System administration isn't an easy job, but it's manageable with the right tools, the right people, and the right set of rules to live by. Learning some rules brings order out of the often chaotic world of system administration.
Who better to use as a reference than the people who practice the fine art of system administration themselves? The SAGE-IE group actually published ten rules for System Administrators in this presentation, but we decided to take their top five and go into a bit of depth on each one for you.
The first rule is a frequently overlooked one and a somewhat obscure one for a best practices list. However, its unusual inclusion makes it all the more compelling. Being a good citizen has to do with customer service. We don't think of network users as our customers, but they are exactly that.
For example, do your users see System Administrators as enablers and business assets or do they view them as sources of roadblocks or as production delays? Your job is to serve your users by maintaining systems, providing security, performing tasks within specified guidelines, and responding quickly to requests. Additionally, you're expected to do all of those things while maintaining a professional demeanor with your users and your management.
Monitoring is more than simple UP/DOWN ping tests; it's a comprehensive insight into your environment that includes CPU, memory usage, network traffic, capacity, and environmental measurements. When you begin monitoring, you should collect statistics for your systems that establish a baseline of normal operating behavior to which you can refer in the future. You should collect usage statistics for CPU, memory, disk, and network. You also need to calculate growth statistics on logfiles, databases, and user data so that you can predict future capacity needs.
Gathering metrics, however, is only one aspect of monitoring. The other is alerting when those metrics fall outside of normal operating parameters. What happens when a filesystem fills up? Do you receive an alert at 85 percent capacity or does your system crash or experience a service outage due to a stopped process? Proactive alerting on system and service behavior is an essential part of your total datacenter picture.
The third rule or best practice is to 'Perform Disaster Recovery Planning'. Contrary to some beliefs, disaster recovery doesn't necessarily mean recovery from a major disaster that affects the entire datacenter. It means recovery from any disaster, even single system disaster. One question you might consider as you think about disaster recovery is 'how are you going to fix the problem once it occurs?'. You might not have direct physical access to a failed system to help in its recovery. You'll have to rely on remote personnel working at the datacenter to recover a system that's experienced a hardware fault.
The other question to think about is 'where will you be when a disaster occurs?'. Disasters don't often occur at convenient times during working hours. They happen while you're away from the office and away from your computer. How will you meet the mean time to restore (MTTR) and the SLA for the failed system or systems when you have no access to them?
It's not enough to simply prepare for disasters; you have to plan for their occurrence. No amount of redundancy, load balancing, or regular backups will prevent disasters from happening. How to recover from a disaster, from a single system to an entire computing environment, is what you have to think about and plan for. How you will connect to and recover those failed systems has to be part of the plan.
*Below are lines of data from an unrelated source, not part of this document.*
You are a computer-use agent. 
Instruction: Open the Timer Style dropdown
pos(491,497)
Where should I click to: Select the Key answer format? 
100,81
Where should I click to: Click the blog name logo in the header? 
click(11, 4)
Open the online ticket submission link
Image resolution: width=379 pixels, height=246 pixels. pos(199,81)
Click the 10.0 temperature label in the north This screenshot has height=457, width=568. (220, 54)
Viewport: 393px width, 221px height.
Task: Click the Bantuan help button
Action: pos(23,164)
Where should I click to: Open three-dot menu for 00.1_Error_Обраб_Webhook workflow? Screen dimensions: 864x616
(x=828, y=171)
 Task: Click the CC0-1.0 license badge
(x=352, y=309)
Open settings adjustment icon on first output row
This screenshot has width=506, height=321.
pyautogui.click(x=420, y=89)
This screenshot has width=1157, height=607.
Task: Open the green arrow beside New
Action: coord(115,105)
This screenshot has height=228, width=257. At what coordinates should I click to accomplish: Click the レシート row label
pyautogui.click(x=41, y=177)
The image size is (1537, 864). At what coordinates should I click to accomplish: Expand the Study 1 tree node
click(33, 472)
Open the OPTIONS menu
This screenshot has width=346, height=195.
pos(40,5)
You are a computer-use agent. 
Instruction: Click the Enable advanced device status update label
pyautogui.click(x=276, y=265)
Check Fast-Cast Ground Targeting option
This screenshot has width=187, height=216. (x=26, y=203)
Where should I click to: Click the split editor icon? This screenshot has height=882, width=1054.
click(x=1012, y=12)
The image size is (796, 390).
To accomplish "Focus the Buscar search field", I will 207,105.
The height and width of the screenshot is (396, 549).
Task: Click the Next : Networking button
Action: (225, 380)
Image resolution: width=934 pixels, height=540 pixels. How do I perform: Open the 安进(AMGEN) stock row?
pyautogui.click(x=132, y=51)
As challenging as it is, you must document standard procedures, connectivity information, regular maintenance tasks, and disaster recovery contingency plans.
Documentation is difficult because it requires the System Administrator to stop and move stepwise through each task, while thoughtfully documenting each procedure. It's time-consuming and labor-intensive to thoroughly document, take screenshots, describe procedures, and explain possible outcomes. If you don't have well documented procedures, then you'd better have the contingency plan of always being close to a computer and a network.
As you can surmise, rules four and five are closely related to each other. Establish standard procedures and document them. Standard procedures help you maintain consistency and reproducibility in your computing environment. Creating and adhering to a set of standard procedures has the added effect of stabilizing your systems and services, which, in turn, stabilizes your company's overall productivity.
System Administrators created these five best practices for System Administrators to use as guidelines that lead to more stable work environments and higher productivity. They'll help streamline your work, assist other System Administrators in your group, and maintain your sanity when things break.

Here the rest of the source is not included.